Records supplied Block Start
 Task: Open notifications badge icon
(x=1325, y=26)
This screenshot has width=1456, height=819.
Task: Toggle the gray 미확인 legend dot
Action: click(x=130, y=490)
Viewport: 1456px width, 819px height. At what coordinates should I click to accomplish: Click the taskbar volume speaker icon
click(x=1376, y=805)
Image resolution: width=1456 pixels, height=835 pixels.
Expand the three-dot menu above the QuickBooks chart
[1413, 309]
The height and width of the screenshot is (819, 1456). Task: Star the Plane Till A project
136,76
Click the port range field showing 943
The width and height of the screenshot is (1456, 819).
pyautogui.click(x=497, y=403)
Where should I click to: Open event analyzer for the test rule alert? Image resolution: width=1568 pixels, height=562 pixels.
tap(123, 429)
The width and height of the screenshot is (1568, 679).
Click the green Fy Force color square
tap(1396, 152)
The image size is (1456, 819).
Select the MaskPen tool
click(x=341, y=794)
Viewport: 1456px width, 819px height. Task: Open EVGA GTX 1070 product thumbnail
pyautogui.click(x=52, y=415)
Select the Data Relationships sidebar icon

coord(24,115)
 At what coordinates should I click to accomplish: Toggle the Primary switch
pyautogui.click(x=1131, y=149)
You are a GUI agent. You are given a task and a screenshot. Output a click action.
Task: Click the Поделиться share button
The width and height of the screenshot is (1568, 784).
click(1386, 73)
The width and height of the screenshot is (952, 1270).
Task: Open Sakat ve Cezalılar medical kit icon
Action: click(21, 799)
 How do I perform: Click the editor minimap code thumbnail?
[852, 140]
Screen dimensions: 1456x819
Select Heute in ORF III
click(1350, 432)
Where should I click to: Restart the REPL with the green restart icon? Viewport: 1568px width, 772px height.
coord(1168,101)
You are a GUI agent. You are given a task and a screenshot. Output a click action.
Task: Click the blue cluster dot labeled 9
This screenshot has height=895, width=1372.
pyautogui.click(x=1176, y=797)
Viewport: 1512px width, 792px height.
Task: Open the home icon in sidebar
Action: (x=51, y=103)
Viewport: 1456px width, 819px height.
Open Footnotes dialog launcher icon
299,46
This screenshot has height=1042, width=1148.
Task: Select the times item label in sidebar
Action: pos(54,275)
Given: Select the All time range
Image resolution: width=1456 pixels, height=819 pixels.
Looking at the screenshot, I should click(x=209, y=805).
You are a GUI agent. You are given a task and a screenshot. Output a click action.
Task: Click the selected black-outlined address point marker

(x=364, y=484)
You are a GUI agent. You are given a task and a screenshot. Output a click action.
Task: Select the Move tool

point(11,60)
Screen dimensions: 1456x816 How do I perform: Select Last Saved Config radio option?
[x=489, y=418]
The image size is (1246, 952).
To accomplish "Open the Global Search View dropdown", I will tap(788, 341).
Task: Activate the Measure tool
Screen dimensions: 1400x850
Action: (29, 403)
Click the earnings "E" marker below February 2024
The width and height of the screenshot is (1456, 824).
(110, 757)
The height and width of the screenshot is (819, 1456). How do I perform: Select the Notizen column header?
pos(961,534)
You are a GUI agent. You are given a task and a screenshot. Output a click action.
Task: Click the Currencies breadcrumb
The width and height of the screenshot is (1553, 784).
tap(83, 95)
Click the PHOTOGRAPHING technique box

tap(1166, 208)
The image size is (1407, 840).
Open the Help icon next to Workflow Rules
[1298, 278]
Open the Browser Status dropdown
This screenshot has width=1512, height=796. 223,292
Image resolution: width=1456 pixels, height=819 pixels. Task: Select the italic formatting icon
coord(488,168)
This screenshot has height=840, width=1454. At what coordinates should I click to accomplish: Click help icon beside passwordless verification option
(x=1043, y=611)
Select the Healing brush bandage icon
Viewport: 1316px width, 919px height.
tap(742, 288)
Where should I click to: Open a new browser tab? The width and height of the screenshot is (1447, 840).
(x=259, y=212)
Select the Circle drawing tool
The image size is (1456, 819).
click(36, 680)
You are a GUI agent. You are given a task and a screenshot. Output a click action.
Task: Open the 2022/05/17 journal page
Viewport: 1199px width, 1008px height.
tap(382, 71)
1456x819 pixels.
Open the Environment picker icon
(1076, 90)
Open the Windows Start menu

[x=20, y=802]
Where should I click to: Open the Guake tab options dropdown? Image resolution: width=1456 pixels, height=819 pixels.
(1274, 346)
Records supplied Block End
* Exercise objective *
Go through the entries and return each line where the word "range" occurs.

* Exercise solution *
Click the port range field showing 943
Given: Select the All time range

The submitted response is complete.